This study was approved by the Stellenbosch University Health Research Ethics Committee and the Western Cape Government Provincial Health Research Committee. This study included routinely collected data that were anonymized and de-identified before secure transfer from the WCPHDC to the principal investigator. As such a waiver of informed consent was granted.
Results
During the study period, 210 051 people with pregnancy outcomes were recorded in the WCPHDC. After excluding ineligible pregnancies and those with missing critical data (Fig. 1), 180 553 pregnant people were included for analysis. According to maternal HIV/ART status, 81.2% (N = 146 575) had no evidence of HIV, 2.1% (N = 3827) had evidence of HIV but no ART, 11.2% (N = 20 283) had HIV with preconception ART and 5.5% (N = 9868) had HIV with pregnancy-initiated ART (Table 1).

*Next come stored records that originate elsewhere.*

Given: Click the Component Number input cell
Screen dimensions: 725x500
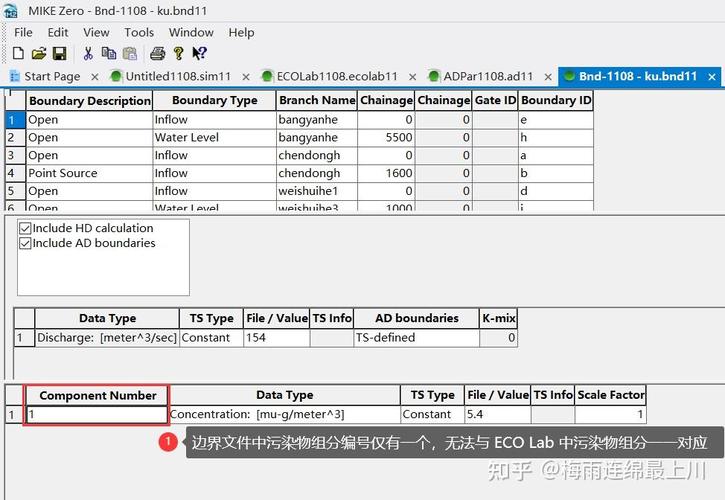Looking at the screenshot, I should pyautogui.click(x=96, y=414).
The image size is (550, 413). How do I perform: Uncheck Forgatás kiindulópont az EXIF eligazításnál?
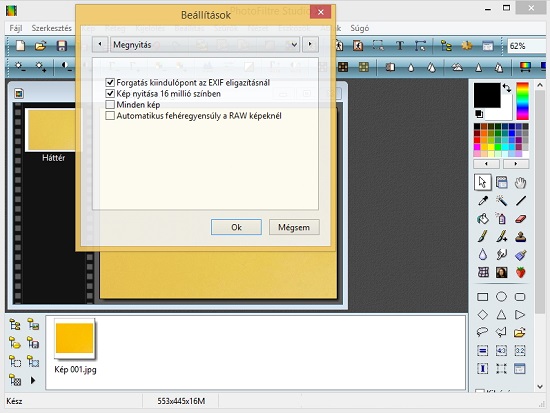click(x=110, y=82)
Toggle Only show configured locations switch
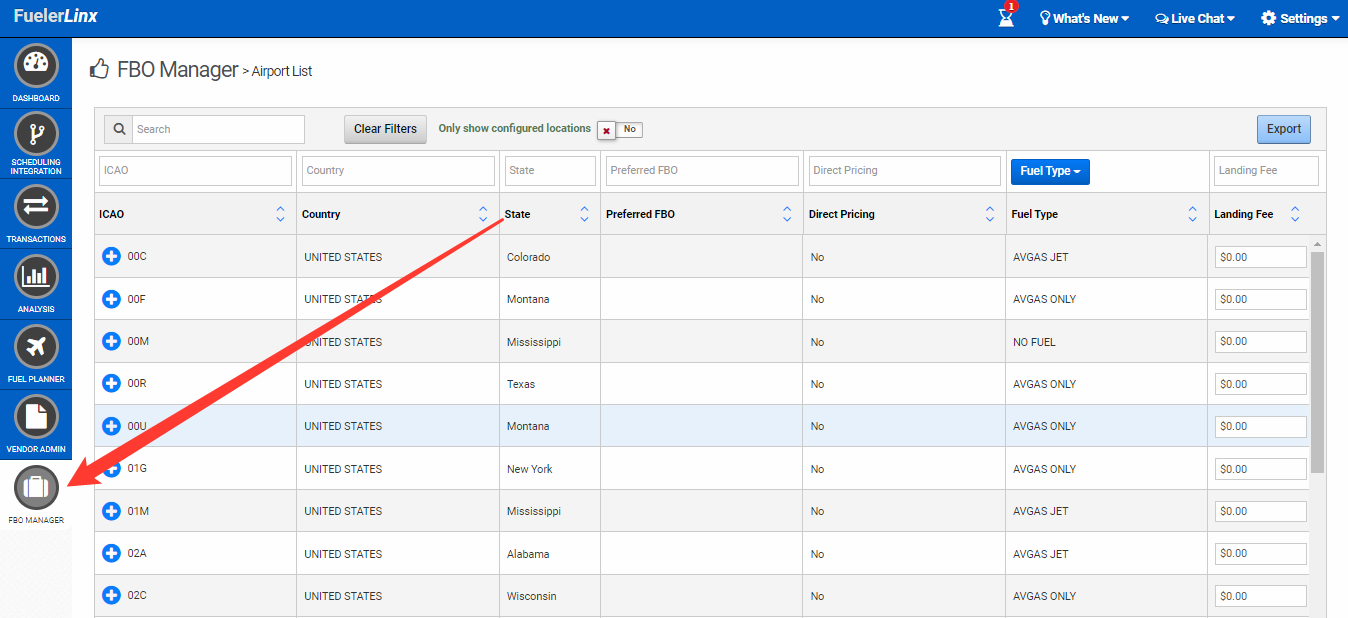 click(619, 130)
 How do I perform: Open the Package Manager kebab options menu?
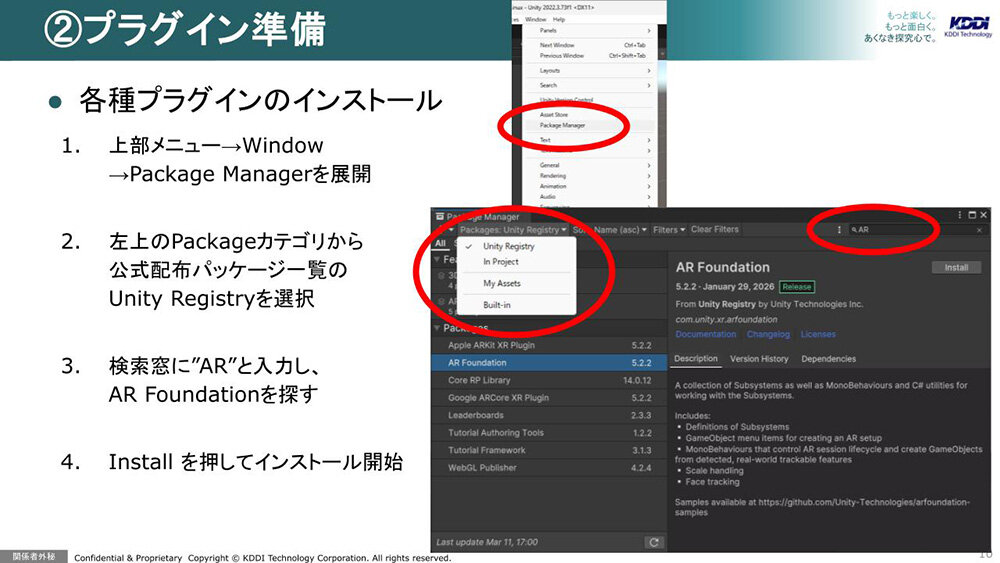tap(959, 215)
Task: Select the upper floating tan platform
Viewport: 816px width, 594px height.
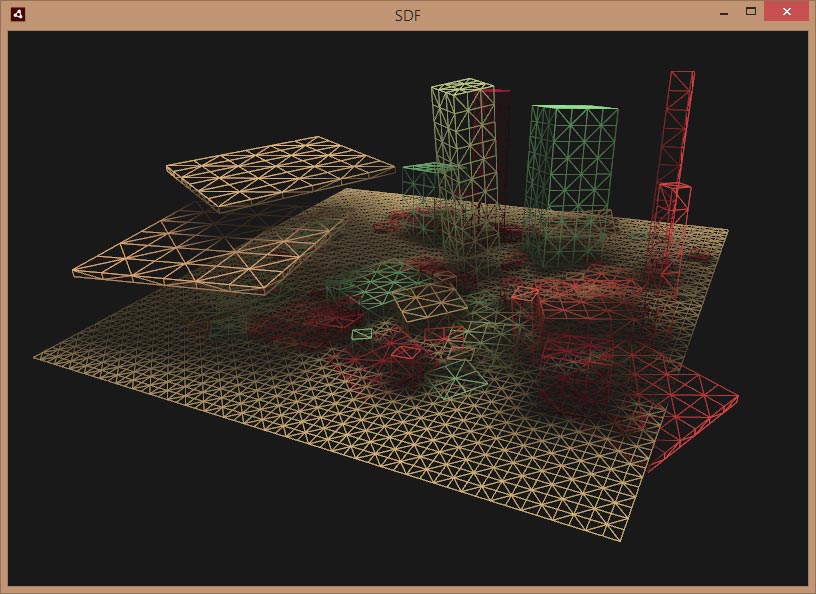Action: tap(280, 170)
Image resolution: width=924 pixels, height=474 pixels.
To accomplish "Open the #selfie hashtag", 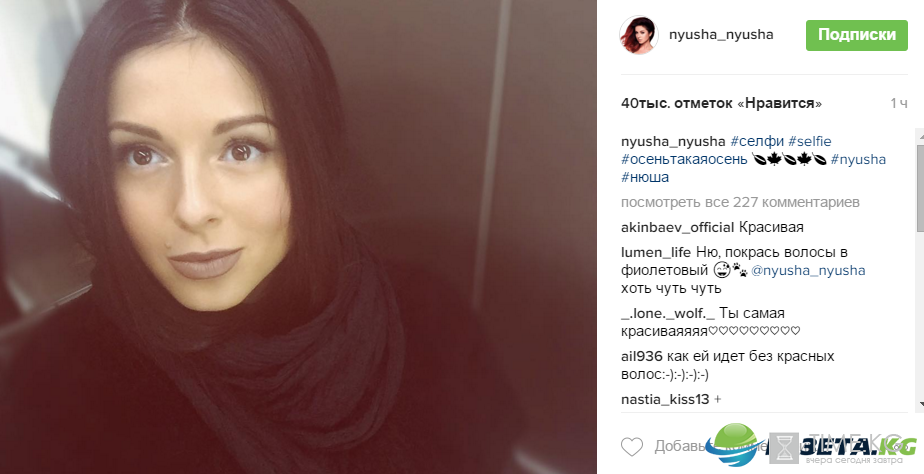I will (x=810, y=141).
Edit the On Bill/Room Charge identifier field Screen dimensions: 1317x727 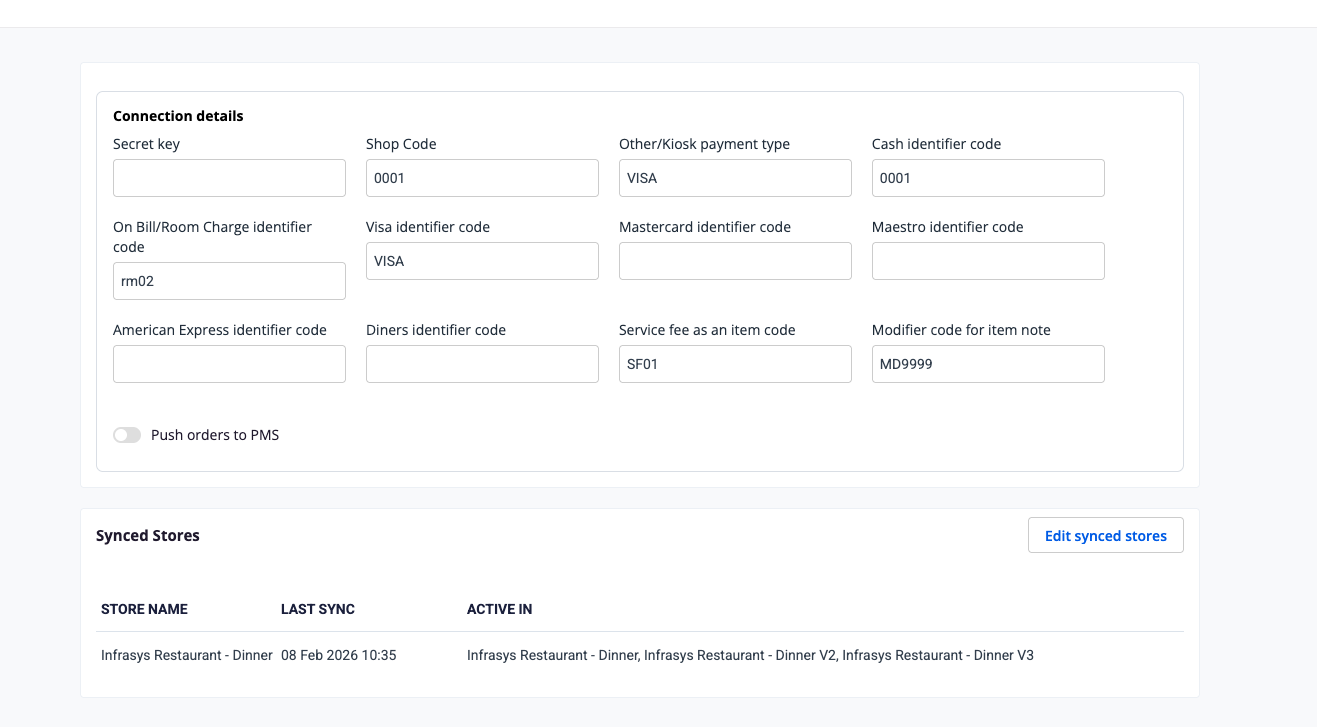[x=229, y=281]
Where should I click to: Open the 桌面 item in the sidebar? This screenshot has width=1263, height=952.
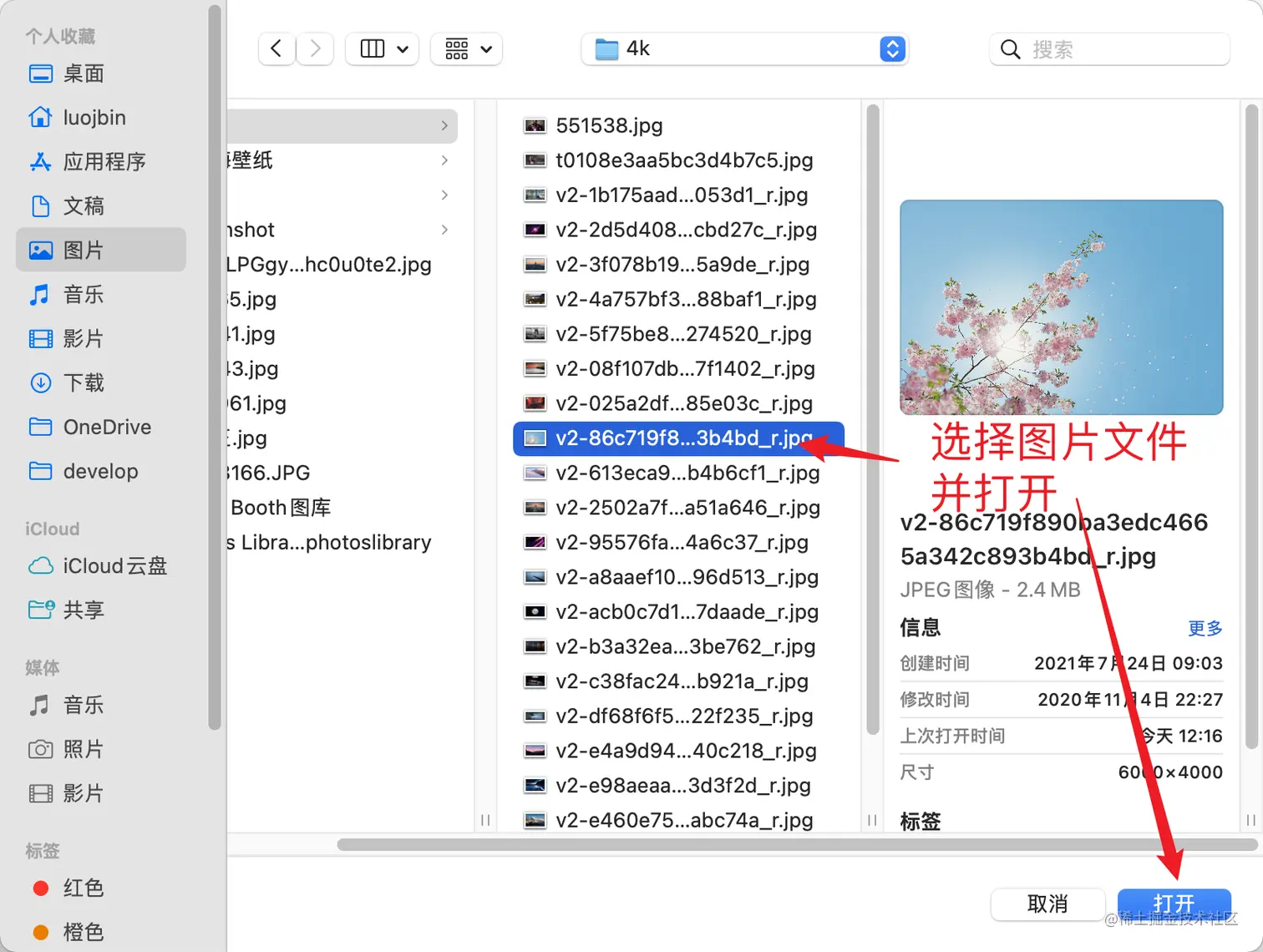(82, 73)

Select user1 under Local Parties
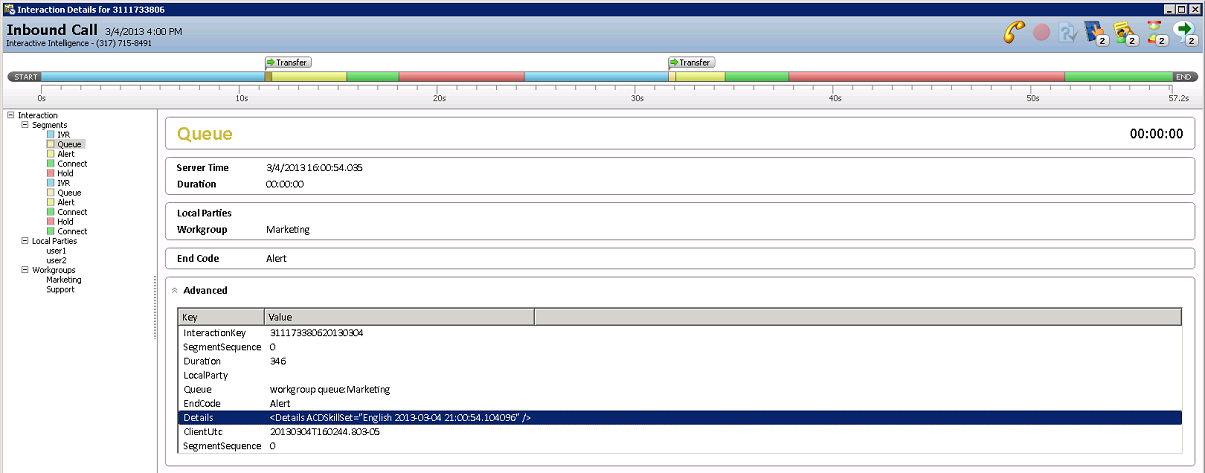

People on preconception ART were generally older [median (IQR) age 31.0 (27.0; 35.0) years] and most often multiparous (60.5%) compared to people without HIV [age: 26.2 (22.0; 31.2) years; multiparity: 41.7%], people with HIV on no ART [age: 29.2 (24.4; 33.9) years; multiparity 44.6%] and people on pregnancy-initiated ART [age 27.4 (23.7; 31.8) years; multiparity 29.9%]. Overall, 7.6% (N = 13 677) had dnHDP, highest in PPHIV on no ART (9.8%) and lowest for preconception ART (6.9%). Nineteen percent of people with dnHDP (2595/13 677) also had preexisting hypertension and preexisting hypertension alone occurred in 2.8% (N = 4960) of all people. Of the 13 677 people with dnHDP, 76.1% (N = 10 406) were classified as such according to ICD-10 codes and 23.9% (N = 3271) from pharmacy dispensing evidence only.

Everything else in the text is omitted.